Milciades Ortíz | Catedrático

La primera vez que sentí ganas de llorar fue cuando vi los "huesitos". Estaban en una rudimentaria caja en el Cementerio de Extranjeros. En un depósito había apiladas varias cajas iguales. Una cartulina con el nombre en rojo evitaba que se confundieran los restos.

Eran las ocho y media del jueves treinta de marzo. Fui al cementerio para certificar el cambio de restos de mi abuela Teresa.

Ella murió a los noventa y cuatro años de edad, hace ya treinta y siete años.

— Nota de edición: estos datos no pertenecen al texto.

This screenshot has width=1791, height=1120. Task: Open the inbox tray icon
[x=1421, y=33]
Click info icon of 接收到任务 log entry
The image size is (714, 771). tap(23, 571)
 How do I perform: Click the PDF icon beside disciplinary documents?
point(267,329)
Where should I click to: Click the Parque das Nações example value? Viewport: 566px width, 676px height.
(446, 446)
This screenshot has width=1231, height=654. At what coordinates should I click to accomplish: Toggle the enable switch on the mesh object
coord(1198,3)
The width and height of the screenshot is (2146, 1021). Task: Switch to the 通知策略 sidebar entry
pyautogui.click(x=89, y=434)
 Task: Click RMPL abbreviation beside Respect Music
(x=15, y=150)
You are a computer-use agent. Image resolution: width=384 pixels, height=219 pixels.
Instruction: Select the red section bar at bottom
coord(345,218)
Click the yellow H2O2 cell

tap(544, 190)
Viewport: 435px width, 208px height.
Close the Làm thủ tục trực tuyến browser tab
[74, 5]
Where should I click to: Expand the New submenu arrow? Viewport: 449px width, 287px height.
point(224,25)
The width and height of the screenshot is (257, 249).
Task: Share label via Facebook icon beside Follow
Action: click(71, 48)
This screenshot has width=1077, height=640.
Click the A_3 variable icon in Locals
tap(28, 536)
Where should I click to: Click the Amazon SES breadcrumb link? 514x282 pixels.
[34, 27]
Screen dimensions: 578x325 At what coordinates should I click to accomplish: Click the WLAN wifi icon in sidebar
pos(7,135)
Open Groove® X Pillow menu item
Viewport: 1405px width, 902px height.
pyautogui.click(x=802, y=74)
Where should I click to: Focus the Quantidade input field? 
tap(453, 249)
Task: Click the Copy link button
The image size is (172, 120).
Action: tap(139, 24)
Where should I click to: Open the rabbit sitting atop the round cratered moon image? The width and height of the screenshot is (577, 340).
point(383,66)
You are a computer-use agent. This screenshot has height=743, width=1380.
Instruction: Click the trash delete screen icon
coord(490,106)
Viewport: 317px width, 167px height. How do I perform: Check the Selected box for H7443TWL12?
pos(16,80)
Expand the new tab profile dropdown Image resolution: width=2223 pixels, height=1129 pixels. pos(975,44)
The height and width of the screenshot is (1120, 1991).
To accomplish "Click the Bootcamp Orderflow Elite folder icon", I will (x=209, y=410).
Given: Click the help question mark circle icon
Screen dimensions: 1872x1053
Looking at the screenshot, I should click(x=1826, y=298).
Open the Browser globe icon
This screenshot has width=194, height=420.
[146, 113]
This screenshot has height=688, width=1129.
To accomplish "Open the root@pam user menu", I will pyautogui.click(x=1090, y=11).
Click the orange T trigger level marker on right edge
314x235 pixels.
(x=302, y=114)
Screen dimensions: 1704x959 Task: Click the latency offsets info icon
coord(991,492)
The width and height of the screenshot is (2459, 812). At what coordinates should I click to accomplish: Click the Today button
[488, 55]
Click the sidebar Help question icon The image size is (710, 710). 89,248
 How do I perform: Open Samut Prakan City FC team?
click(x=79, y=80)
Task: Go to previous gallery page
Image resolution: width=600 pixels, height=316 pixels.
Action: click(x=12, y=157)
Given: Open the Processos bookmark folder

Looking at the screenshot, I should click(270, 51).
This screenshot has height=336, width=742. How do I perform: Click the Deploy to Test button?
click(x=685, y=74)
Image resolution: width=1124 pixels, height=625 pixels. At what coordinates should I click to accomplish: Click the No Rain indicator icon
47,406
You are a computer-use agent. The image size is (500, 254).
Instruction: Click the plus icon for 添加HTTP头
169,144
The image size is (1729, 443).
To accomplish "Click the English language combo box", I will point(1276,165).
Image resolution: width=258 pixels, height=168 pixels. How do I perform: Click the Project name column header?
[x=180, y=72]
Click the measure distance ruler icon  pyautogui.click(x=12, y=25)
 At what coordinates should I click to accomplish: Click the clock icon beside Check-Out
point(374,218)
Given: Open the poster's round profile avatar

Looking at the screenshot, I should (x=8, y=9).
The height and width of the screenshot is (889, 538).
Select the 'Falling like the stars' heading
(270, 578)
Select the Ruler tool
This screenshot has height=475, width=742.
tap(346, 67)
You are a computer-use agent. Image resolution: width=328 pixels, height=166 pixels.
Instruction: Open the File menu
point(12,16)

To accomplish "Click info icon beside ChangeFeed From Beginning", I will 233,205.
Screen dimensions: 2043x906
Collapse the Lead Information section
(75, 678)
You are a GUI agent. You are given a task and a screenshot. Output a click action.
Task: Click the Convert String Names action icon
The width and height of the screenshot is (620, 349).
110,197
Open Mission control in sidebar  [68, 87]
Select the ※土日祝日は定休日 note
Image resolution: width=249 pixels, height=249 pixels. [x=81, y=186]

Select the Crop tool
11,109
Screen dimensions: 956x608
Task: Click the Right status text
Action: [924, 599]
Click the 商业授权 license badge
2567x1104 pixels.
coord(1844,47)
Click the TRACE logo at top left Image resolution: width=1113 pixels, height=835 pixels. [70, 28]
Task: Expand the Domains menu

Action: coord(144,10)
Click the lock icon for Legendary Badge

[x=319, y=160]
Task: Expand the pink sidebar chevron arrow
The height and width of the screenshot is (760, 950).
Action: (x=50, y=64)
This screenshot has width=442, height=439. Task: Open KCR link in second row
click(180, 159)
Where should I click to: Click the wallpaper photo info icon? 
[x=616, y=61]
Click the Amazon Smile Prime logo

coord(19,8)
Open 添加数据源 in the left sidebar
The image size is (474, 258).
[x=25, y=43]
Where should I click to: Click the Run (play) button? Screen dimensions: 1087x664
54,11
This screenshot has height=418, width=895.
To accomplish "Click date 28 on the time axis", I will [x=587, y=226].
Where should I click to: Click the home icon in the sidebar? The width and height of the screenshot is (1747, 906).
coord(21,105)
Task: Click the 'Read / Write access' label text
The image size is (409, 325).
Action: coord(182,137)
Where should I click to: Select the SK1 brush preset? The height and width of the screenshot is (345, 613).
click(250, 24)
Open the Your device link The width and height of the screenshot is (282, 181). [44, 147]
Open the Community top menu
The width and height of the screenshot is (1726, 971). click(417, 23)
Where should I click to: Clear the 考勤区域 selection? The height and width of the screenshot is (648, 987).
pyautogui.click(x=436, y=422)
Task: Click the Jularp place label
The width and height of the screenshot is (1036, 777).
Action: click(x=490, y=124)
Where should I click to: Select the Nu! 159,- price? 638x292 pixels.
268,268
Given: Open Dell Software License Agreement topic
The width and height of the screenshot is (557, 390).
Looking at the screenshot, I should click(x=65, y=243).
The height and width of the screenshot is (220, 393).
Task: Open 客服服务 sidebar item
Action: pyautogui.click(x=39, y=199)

Sabía que me pondría muy sensible pues quise mucho a mi abuela.

Pero al ver un amasijo de huesitos, una especie de barro color arcilla y un viejo "pantimedia" que tenía "los deditos", tuve que mirar hacia el suelo y morderme los labios.

Las lágrimas estaban a punto de brotar de mis ojos. Decenas de recuerdos pasaron por mi mente en segundos. Veía a mi abuela contenta, llena de vida, expresándome amor.

Pero no iba a llorar allí delante de varios extraños. Eso lo haría más tarde, a solas con sus restos...

Debo señalar que las personas que me atendieron en el Cementerio Amador fueron gentiles y eficientes. Se ve que tienen experiencia en esta diligencia.

No quise tocar los huesos ni que los lavaran para que mantuvieran su estado natural de deterioro.

Marché rápidamente detrás de la vieja carretilla hasta el osario donde reposará ahora lo que queda de mi abuelita.

Recordé que era una señora gordita, bajita, con enorme cabello blanco. Hablaba español con algunas palabras italianas.

Había venido de Italia con su esposo buscando "un mejor lugar bajo el sol". En Panamá levantó una familia numerosa, y casi todos sus hijos fueron profesionales.

Yo atendía cualquier deseo que tuviera, como comprarle castañas para Semana Santa y llevarla a ver películas religiosas.

Varias veces me "santigüó" para quitarme lo que llaman "mal de ojo". Nunca quiso decirme la fórmula y una sonrisa dulce ponía fin a cualquiera insistencia mía en este asunto.

Ya habían sellado el osario. Ahora sí podría explicarle a lo que queda de mi abuela mi dolor por su partida.

Le dije al funcionario que me dejara solo. Entonces me advirtió que tuviera cuidado.

"A veces personas de al lado saltan la cerca y le roban pensando que tiene dinero", dijo el servicial empleado. Añadió que buscaría un policía para que me cuidara.

No pude llorar por miedo a ser asaltado. Pero otro día iré a esa tumba con una metralleta en el bolsillo", y lloraré todo lo que quiera, querida abuelita".